START DATA FOR THE TASK

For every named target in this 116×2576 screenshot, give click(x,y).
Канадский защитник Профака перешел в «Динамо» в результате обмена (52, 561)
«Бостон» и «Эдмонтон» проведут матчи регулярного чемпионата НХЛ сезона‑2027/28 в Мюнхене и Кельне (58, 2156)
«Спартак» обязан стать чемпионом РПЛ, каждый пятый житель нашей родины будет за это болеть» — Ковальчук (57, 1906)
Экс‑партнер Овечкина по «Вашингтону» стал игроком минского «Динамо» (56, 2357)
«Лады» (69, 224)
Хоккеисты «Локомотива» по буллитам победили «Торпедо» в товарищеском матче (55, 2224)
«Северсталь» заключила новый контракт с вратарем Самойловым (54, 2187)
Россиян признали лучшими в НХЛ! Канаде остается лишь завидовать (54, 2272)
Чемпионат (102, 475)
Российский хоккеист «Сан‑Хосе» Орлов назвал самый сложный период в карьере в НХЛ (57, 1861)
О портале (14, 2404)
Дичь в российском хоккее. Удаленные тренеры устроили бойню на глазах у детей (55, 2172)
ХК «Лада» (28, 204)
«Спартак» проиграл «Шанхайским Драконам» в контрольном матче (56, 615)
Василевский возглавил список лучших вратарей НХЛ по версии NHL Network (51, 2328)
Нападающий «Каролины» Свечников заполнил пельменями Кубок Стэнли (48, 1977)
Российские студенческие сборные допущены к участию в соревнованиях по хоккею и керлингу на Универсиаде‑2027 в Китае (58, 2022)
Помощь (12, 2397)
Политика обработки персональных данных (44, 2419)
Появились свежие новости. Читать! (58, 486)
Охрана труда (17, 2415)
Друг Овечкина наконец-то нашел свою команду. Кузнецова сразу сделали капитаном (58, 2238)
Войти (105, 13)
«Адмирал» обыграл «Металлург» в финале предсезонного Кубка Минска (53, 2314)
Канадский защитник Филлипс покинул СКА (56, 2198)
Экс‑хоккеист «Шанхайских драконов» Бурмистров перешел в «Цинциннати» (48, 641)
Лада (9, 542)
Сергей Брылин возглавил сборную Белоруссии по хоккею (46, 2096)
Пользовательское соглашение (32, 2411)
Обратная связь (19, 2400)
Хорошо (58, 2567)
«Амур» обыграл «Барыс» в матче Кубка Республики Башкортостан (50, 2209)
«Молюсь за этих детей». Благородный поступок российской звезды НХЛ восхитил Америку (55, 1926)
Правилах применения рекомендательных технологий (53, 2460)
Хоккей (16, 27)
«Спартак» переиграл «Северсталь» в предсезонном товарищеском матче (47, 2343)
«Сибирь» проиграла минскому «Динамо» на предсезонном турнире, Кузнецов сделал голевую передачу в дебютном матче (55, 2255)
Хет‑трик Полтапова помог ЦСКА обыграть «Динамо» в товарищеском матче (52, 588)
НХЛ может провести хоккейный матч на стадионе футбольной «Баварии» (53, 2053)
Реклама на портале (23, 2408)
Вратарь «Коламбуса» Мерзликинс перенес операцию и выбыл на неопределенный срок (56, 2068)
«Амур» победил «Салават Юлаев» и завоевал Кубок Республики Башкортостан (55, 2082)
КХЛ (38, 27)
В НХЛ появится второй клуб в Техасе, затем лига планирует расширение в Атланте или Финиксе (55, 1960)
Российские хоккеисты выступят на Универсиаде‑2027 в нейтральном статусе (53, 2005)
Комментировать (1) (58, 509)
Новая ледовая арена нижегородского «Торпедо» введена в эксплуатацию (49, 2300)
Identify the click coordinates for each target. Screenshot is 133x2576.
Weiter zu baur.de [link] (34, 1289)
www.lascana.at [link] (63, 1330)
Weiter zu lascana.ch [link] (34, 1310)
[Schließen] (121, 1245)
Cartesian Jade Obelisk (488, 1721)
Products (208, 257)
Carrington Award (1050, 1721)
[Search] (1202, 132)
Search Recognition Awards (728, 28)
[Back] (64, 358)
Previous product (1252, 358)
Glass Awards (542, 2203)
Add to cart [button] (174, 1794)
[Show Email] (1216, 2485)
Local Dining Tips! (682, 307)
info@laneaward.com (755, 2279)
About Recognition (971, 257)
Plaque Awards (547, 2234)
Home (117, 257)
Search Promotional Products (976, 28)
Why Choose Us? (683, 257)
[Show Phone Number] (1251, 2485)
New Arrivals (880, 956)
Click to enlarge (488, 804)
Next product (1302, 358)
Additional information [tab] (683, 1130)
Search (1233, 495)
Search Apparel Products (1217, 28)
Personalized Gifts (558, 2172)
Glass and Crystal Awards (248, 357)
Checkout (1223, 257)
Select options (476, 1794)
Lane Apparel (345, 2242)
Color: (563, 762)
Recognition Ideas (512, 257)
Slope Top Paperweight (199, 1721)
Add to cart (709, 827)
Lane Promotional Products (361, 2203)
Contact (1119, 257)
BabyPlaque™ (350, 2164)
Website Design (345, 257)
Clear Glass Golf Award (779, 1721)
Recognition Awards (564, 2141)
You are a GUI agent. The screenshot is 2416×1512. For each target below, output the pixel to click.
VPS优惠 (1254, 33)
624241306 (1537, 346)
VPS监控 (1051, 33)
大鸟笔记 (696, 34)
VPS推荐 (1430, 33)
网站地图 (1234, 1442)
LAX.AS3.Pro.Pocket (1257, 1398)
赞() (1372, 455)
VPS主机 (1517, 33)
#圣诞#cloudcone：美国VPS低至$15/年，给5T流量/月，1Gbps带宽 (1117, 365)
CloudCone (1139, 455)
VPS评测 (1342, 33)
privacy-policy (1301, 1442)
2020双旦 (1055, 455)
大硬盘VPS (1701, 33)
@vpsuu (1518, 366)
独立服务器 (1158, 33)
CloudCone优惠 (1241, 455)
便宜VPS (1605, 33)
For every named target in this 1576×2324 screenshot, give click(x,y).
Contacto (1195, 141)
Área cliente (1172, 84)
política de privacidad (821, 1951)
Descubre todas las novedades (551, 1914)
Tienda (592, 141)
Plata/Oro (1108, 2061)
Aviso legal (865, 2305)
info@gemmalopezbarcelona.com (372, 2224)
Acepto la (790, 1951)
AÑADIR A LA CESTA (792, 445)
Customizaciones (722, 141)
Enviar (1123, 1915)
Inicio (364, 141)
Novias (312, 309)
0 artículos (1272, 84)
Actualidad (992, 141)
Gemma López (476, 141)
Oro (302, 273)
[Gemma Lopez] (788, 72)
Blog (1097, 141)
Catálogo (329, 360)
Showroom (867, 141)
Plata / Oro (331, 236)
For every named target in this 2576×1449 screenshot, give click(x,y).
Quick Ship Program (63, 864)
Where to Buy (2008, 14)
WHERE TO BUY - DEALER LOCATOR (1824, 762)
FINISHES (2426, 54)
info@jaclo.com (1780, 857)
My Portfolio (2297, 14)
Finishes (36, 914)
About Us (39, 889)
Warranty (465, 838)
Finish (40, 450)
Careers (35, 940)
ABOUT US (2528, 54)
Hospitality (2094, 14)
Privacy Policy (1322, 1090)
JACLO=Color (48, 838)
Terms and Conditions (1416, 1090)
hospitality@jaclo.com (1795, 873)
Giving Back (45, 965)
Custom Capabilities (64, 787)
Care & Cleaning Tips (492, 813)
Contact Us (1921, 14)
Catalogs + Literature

END DATA FOR THE TASK

» **AIM OF THE TASK**
Your response should consist of the records, printed exactly.

» **TASK RESPONSE**
For every named target in this 116×2576 screenshot, give click(x,y).
Канадский защитник Профака перешел в «Динамо» в результате обмена (52, 561)
«Бостон» и «Эдмонтон» проведут матчи регулярного чемпионата НХЛ сезона‑2027/28 в Мюнхене и Кельне (58, 2156)
«Спартак» обязан стать чемпионом РПЛ, каждый пятый житель нашей родины будет за это болеть» — Ковальчук (57, 1906)
Экс‑партнер Овечкина по «Вашингтону» стал игроком минского «Динамо» (56, 2357)
«Лады» (69, 224)
Хоккеисты «Локомотива» по буллитам победили «Торпедо» в товарищеском матче (55, 2224)
«Северсталь» заключила новый контракт с вратарем Самойловым (54, 2187)
Россиян признали лучшими в НХЛ! Канаде остается лишь завидовать (54, 2272)
Чемпионат (102, 475)
Российский хоккеист «Сан‑Хосе» Орлов назвал самый сложный период в карьере в НХЛ (57, 1861)
О портале (14, 2404)
Дичь в российском хоккее. Удаленные тренеры устроили бойню на глазах у детей (55, 2172)
ХК «Лада» (28, 204)
«Спартак» проиграл «Шанхайским Драконам» в контрольном матче (56, 615)
Василевский возглавил список лучших вратарей НХЛ по версии NHL Network (51, 2328)
Нападающий «Каролины» Свечников заполнил пельменями Кубок Стэнли (48, 1977)
Российские студенческие сборные допущены к участию в соревнованиях по хоккею и керлингу на Универсиаде‑2027 в Китае (58, 2022)
Помощь (12, 2397)
Политика обработки персональных данных (44, 2419)
Появились свежие новости. Читать! (58, 486)
Охрана труда (17, 2415)
Друг Овечкина наконец-то нашел свою команду. Кузнецова сразу сделали капитаном (58, 2238)
Войти (105, 13)
«Адмирал» обыграл «Металлург» в финале предсезонного Кубка Минска (53, 2314)
Канадский защитник Филлипс покинул СКА (56, 2198)
Экс‑хоккеист «Шанхайских драконов» Бурмистров перешел в «Цинциннати» (48, 641)
Лада (9, 542)
Сергей Брылин возглавил сборную Белоруссии по хоккею (46, 2096)
Пользовательское соглашение (32, 2411)
Обратная связь (19, 2400)
Хорошо (58, 2567)
«Амур» обыграл «Барыс» в матче Кубка Республики Башкортостан (50, 2209)
«Молюсь за этих детей». Благородный поступок российской звезды НХЛ восхитил Америку (55, 1926)
Правилах применения рекомендательных технологий (53, 2460)
Хоккей (16, 27)
«Спартак» переиграл «Северсталь» в предсезонном товарищеском матче (47, 2343)
«Сибирь» проиграла минскому «Динамо» на предсезонном турнире, Кузнецов сделал голевую передачу в дебютном матче (55, 2255)
Хет‑трик Полтапова помог ЦСКА обыграть «Динамо» в товарищеском матче (52, 588)
НХЛ может провести хоккейный матч на стадионе футбольной «Баварии» (53, 2053)
Реклама на портале (23, 2408)
Вратарь «Коламбуса» Мерзликинс перенес операцию и выбыл на неопределенный срок (56, 2068)
«Амур» победил «Салават Юлаев» и завоевал Кубок Республики Башкортостан (55, 2082)
КХЛ (38, 27)
В НХЛ появится второй клуб в Техасе, затем лига планирует расширение в Атланте или Финиксе (55, 1960)
Российские хоккеисты выступят на Универсиаде‑2027 в нейтральном статусе (53, 2005)
Комментировать (1) (58, 509)
Новая ледовая арена нижегородского «Торпедо» введена в эксплуатацию (49, 2300)
Identify the click coordinates for each target. Screenshot is 133x2576.
Weiter zu baur.de [link] (34, 1289)
www.lascana.at [link] (63, 1330)
Weiter zu lascana.ch [link] (34, 1310)
[Schließen] (121, 1245)
Cartesian Jade Obelisk (488, 1721)
Products (208, 257)
Carrington Award (1050, 1721)
[Search] (1202, 132)
Search Recognition Awards (728, 28)
[Back] (64, 358)
Previous product (1252, 358)
Glass Awards (542, 2203)
Add to cart [button] (174, 1794)
[Show Email] (1216, 2485)
Local Dining Tips! (682, 307)
info@laneaward.com (755, 2279)
About Recognition (971, 257)
Plaque Awards (547, 2234)
Home (117, 257)
Search Promotional Products (976, 28)
Why Choose Us? (683, 257)
[Show Phone Number] (1251, 2485)
New Arrivals (880, 956)
Click to enlarge (488, 804)
Next product (1302, 358)
Additional information [tab] (683, 1130)
Search (1233, 495)
Search Apparel Products (1217, 28)
Personalized Gifts (558, 2172)
Glass and Crystal Awards (248, 357)
Checkout (1223, 257)
Select options (476, 1794)
Lane Apparel (345, 2242)
Color: (563, 762)
Recognition Ideas (512, 257)
Slope Top Paperweight (199, 1721)
Add to cart (709, 827)
Lane Promotional Products (361, 2203)
Contact (1119, 257)
BabyPlaque™ (350, 2164)
Website Design (345, 257)
Clear Glass Golf Award (779, 1721)
Recognition Awards (564, 2141)
You are a GUI agent. The screenshot is 2416×1512. For each target below, output the pixel to click.
VPS优惠 (1254, 33)
624241306 (1537, 346)
VPS监控 (1051, 33)
大鸟笔记 (696, 34)
VPS推荐 (1430, 33)
网站地图 (1234, 1442)
LAX.AS3.Pro.Pocket (1257, 1398)
赞() (1372, 455)
VPS主机 (1517, 33)
#圣诞#cloudcone：美国VPS低至$15/年，给5T流量/月，1Gbps带宽 (1117, 365)
CloudCone (1139, 455)
VPS评测 (1342, 33)
privacy-policy (1301, 1442)
2020双旦 (1055, 455)
大硬盘VPS (1701, 33)
@vpsuu (1518, 366)
独立服务器 (1158, 33)
CloudCone优惠 (1241, 455)
便宜VPS (1605, 33)
For every named target in this 1576×2324 screenshot, give click(x,y).
Contacto (1195, 141)
Área cliente (1172, 84)
política de privacidad (821, 1951)
Descubre todas las novedades (551, 1914)
Tienda (592, 141)
Plata/Oro (1108, 2061)
Aviso legal (865, 2305)
info@gemmalopezbarcelona.com (372, 2224)
Acepto la (790, 1951)
AÑADIR A LA CESTA (792, 445)
Customizaciones (722, 141)
Enviar (1123, 1915)
Inicio (364, 141)
Novias (312, 309)
0 artículos (1272, 84)
Actualidad (992, 141)
Gemma López (476, 141)
Oro (302, 273)
[Gemma Lopez] (788, 72)
Blog (1097, 141)
Catálogo (329, 360)
Showroom (867, 141)
Plata / Oro (331, 236)
For every named target in this 2576×1449 screenshot, give click(x,y).
Quick Ship Program (63, 864)
Where to Buy (2008, 14)
WHERE TO BUY - DEALER LOCATOR (1824, 762)
FINISHES (2426, 54)
info@jaclo.com (1780, 857)
My Portfolio (2297, 14)
Finishes (36, 914)
About Us (39, 889)
Warranty (465, 838)
Finish (40, 450)
Careers (35, 940)
ABOUT US (2528, 54)
Hospitality (2094, 14)
Privacy Policy (1322, 1090)
JACLO=Color (48, 838)
Terms and Conditions (1416, 1090)
hospitality@jaclo.com (1795, 873)
Giving Back (45, 965)
Custom Capabilities (64, 787)
Care & Cleaning Tips (492, 813)
Contact Us (1921, 14)
Catalogs + Literature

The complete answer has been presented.